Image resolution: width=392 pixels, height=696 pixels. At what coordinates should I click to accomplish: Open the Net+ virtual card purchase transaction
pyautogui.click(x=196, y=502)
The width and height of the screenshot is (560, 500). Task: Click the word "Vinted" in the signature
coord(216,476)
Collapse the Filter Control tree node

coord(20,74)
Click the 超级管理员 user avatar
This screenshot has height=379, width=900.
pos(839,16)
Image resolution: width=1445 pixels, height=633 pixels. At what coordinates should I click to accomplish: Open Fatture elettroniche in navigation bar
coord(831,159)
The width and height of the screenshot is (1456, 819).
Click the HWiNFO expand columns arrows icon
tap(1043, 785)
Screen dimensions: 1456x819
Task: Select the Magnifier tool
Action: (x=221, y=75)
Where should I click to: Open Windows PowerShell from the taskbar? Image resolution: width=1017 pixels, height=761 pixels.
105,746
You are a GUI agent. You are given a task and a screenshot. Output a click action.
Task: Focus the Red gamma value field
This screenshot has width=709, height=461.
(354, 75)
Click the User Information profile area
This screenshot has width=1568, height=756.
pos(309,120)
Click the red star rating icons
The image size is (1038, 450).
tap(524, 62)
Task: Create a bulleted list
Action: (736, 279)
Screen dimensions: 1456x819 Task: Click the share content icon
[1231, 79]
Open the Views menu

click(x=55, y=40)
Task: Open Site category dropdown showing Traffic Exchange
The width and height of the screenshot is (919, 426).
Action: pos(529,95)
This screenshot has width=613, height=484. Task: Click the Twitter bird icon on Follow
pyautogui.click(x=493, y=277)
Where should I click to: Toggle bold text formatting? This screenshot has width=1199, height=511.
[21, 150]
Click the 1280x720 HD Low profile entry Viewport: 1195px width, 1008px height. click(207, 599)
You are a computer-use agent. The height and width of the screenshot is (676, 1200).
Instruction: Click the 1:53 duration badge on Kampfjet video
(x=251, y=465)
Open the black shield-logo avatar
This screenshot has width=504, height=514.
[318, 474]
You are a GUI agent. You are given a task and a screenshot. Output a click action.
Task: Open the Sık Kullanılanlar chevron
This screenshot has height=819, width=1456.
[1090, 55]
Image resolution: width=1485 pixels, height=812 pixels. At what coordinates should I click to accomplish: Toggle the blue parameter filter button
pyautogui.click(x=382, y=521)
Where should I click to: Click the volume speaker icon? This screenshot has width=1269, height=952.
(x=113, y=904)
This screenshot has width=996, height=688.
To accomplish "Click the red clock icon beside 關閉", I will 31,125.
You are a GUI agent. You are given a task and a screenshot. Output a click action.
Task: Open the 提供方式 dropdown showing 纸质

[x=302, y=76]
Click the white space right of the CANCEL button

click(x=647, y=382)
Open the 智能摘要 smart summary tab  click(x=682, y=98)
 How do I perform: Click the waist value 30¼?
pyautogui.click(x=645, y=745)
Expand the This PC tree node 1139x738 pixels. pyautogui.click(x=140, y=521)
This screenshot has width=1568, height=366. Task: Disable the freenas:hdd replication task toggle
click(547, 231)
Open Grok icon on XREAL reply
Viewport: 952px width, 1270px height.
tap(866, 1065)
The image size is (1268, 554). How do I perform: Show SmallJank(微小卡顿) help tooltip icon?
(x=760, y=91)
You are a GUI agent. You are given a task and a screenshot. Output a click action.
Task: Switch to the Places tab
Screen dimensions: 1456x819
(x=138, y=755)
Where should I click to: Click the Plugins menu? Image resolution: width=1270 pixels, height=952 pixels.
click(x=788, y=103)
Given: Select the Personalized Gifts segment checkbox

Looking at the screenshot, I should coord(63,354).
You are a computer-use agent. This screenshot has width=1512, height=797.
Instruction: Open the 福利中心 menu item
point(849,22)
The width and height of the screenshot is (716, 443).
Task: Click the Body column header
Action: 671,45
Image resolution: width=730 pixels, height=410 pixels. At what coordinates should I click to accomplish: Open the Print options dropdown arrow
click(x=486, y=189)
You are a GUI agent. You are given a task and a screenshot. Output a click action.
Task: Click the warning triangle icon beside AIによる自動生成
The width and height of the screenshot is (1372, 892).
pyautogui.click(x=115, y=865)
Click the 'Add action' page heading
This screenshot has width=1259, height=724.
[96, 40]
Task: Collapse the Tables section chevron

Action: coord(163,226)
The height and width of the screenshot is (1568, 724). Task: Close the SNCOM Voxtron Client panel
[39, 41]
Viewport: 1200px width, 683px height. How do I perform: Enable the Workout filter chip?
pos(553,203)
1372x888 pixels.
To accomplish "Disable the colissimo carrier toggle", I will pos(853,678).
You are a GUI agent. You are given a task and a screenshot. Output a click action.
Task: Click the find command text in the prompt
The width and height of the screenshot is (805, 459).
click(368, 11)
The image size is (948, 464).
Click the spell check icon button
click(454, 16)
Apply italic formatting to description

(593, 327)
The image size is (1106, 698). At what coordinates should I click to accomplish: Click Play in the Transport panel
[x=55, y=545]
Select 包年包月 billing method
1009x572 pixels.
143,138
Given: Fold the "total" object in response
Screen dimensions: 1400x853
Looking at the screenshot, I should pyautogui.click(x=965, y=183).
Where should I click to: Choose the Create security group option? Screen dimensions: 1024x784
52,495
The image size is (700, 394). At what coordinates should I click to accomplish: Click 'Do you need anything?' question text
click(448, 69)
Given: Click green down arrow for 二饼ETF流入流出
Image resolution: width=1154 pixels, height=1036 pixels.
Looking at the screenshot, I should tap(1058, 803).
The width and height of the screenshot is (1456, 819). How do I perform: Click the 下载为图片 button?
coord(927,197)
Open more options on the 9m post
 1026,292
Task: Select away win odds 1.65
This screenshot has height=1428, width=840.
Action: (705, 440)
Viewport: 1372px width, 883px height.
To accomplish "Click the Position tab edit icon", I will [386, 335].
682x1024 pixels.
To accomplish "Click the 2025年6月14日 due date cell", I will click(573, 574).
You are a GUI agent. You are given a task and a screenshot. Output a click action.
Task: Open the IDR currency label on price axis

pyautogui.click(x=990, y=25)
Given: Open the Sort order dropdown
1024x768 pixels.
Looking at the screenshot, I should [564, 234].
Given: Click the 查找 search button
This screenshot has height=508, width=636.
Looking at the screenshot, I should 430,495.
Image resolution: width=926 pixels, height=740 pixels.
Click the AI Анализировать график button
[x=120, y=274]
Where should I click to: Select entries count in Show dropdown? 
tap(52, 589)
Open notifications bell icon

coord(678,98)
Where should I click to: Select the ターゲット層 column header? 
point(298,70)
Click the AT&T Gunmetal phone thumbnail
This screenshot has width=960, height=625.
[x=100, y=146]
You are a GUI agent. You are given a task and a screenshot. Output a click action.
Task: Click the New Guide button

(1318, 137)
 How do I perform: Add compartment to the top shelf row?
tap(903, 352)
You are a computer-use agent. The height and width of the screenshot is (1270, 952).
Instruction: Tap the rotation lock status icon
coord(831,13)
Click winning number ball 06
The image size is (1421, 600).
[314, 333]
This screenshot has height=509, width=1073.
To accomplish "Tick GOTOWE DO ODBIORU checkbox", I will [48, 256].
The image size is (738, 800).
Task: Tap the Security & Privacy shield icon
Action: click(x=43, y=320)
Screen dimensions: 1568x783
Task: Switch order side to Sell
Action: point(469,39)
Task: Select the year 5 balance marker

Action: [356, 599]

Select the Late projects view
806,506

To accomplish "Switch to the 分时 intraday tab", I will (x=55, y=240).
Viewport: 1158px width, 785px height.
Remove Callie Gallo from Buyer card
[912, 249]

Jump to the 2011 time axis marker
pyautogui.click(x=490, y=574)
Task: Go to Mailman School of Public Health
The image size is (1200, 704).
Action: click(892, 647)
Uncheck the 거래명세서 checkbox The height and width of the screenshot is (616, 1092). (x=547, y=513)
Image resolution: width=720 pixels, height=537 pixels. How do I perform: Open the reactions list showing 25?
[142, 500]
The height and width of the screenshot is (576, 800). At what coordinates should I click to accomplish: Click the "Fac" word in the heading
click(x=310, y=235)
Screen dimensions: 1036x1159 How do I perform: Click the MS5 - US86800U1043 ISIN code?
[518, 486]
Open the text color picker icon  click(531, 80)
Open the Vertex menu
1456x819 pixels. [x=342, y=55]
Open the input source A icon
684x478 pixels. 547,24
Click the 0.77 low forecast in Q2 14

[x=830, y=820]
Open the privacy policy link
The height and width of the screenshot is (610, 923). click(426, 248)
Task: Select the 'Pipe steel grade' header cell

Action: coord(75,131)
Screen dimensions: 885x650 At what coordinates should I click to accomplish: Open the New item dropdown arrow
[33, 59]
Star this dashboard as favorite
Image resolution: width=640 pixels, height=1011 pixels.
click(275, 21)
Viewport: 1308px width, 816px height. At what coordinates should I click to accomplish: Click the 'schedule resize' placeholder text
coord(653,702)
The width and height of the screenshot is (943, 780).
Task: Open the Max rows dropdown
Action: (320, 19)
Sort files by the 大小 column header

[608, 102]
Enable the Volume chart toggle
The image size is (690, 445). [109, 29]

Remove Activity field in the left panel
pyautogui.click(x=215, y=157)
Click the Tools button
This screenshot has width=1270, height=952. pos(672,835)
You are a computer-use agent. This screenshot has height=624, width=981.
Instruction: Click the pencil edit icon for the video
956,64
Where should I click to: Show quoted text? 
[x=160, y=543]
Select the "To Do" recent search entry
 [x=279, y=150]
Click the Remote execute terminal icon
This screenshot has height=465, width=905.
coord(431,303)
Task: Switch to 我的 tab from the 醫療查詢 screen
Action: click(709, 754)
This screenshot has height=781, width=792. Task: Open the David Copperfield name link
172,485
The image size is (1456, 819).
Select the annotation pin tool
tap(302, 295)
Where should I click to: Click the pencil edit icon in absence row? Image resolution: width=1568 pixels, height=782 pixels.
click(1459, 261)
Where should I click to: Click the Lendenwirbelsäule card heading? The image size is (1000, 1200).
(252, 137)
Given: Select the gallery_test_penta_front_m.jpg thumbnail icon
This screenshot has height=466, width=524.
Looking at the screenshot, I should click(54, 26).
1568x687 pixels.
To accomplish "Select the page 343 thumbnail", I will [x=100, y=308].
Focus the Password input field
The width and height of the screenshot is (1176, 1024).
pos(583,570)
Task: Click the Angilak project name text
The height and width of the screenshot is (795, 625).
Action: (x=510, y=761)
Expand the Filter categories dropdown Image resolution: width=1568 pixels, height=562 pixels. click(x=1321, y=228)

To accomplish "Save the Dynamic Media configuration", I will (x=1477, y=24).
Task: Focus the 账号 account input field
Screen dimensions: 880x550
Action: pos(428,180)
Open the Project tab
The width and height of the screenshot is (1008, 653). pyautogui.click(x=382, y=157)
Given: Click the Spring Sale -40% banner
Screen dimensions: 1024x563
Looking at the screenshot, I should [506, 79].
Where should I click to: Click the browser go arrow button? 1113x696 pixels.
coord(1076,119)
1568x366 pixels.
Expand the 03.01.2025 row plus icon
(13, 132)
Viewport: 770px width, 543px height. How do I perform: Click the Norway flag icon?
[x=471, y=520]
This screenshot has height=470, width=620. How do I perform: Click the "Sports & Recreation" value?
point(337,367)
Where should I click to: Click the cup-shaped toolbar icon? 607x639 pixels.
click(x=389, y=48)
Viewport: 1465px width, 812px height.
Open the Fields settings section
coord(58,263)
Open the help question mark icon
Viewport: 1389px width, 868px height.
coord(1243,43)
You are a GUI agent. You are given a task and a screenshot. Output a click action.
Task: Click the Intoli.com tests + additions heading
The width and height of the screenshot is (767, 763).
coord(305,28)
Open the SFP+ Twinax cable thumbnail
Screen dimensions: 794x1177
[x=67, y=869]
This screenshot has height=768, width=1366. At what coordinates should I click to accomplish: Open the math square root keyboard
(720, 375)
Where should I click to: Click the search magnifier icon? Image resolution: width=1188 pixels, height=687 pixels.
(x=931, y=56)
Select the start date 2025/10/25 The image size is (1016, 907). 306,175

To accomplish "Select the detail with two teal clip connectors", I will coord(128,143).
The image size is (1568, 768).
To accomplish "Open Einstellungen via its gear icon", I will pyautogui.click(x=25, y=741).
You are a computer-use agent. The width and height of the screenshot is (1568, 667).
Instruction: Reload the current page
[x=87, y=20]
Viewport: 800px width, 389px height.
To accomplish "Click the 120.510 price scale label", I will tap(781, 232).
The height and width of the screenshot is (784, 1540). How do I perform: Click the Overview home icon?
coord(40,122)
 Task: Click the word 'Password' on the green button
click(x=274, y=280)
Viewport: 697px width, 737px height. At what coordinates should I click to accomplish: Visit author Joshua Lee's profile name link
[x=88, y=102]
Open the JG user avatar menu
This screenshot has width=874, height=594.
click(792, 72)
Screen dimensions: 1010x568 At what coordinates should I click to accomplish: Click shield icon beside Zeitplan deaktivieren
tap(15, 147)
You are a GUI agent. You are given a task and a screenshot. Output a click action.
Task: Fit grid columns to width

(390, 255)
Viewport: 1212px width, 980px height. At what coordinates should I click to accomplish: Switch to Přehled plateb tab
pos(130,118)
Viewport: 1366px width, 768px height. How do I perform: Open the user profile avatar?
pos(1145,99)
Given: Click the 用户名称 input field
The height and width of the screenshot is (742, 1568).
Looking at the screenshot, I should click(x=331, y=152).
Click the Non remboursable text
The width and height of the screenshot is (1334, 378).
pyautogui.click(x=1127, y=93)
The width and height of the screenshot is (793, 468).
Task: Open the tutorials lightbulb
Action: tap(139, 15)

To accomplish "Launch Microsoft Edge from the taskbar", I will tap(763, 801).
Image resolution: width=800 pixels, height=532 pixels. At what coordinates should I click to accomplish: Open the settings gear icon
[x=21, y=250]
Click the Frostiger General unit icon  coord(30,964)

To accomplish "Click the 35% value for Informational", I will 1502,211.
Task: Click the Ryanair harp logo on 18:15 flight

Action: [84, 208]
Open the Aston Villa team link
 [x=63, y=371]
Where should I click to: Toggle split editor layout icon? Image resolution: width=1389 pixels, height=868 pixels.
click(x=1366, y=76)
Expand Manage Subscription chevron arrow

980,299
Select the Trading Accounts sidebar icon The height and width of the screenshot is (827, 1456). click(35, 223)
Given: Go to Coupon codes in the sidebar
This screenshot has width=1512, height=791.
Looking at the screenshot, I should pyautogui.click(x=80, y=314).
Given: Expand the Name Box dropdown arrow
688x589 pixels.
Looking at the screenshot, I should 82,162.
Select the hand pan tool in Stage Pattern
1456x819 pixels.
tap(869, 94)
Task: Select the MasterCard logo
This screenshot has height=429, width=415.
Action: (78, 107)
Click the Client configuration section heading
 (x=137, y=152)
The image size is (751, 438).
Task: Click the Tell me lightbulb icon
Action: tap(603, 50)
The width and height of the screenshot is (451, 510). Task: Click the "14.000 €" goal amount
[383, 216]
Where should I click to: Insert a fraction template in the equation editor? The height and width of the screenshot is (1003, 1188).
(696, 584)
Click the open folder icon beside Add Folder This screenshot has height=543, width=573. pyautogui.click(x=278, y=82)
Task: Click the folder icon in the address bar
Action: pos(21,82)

> The request
Return the lines from the start of the records through the line containing "coord(831,159)", copying each one exactly.

> Answer in full
Image resolution: width=392 pixels, height=696 pixels. At what coordinates should I click to accomplish: Open the Net+ virtual card purchase transaction
pyautogui.click(x=196, y=502)
The width and height of the screenshot is (560, 500). Task: Click the word "Vinted" in the signature
coord(216,476)
Collapse the Filter Control tree node

coord(20,74)
Click the 超级管理员 user avatar
This screenshot has height=379, width=900.
pos(839,16)
Image resolution: width=1445 pixels, height=633 pixels. At what coordinates should I click to accomplish: Open Fatture elettroniche in navigation bar
coord(831,159)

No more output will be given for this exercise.